## WHAT YOU ARE ASKED TO DO
Copy the records exactly, starting at the line that contains "This screenshot has" and continuing through the end of the records. Leave the pictures out of your copy.

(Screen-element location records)

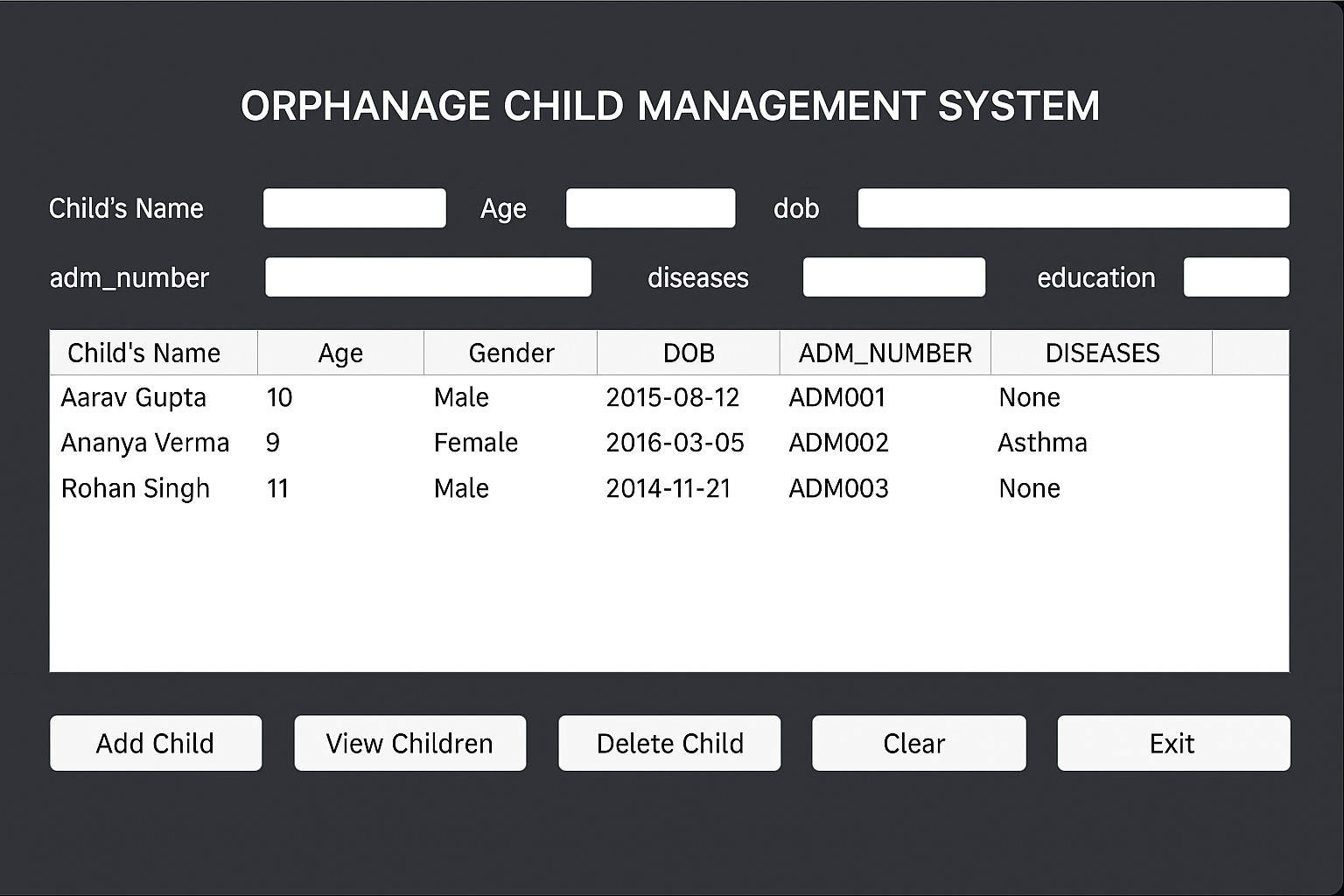Click the Exit button
The height and width of the screenshot is (896, 1344).
pos(1172,743)
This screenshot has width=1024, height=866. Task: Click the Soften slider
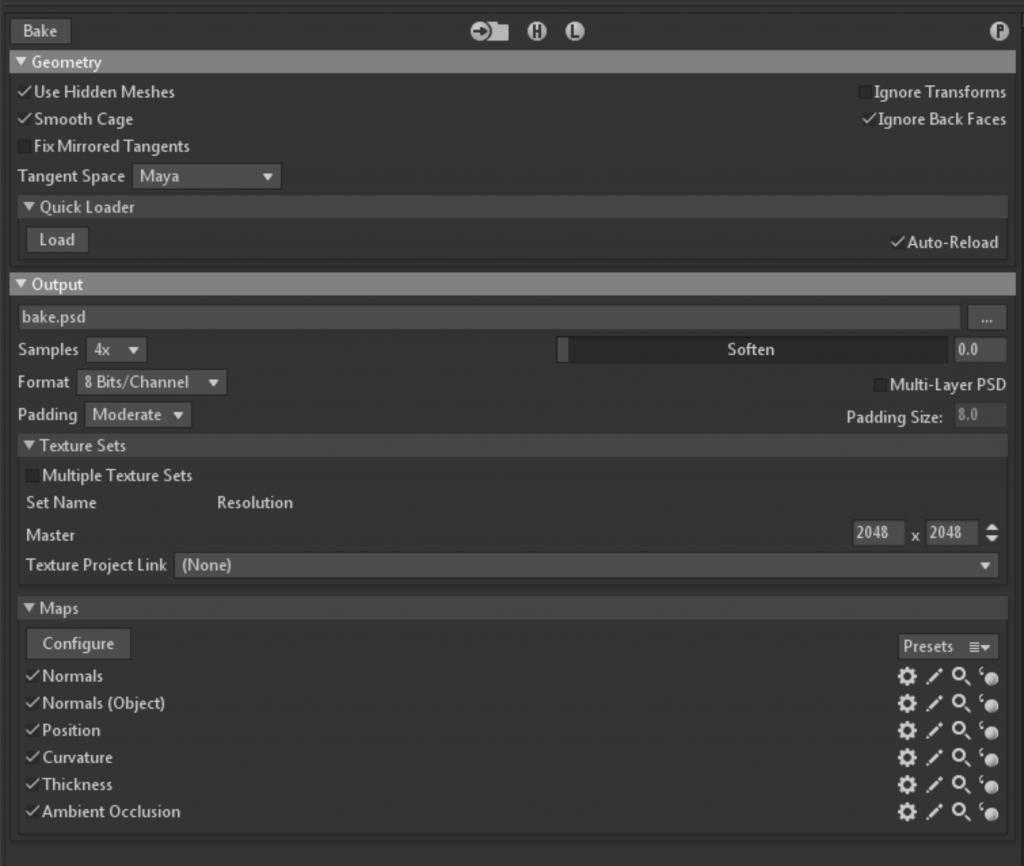[751, 350]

## EXERCISE RESULT
This screenshot has width=1024, height=866. Task: Click the Soften slider
[751, 350]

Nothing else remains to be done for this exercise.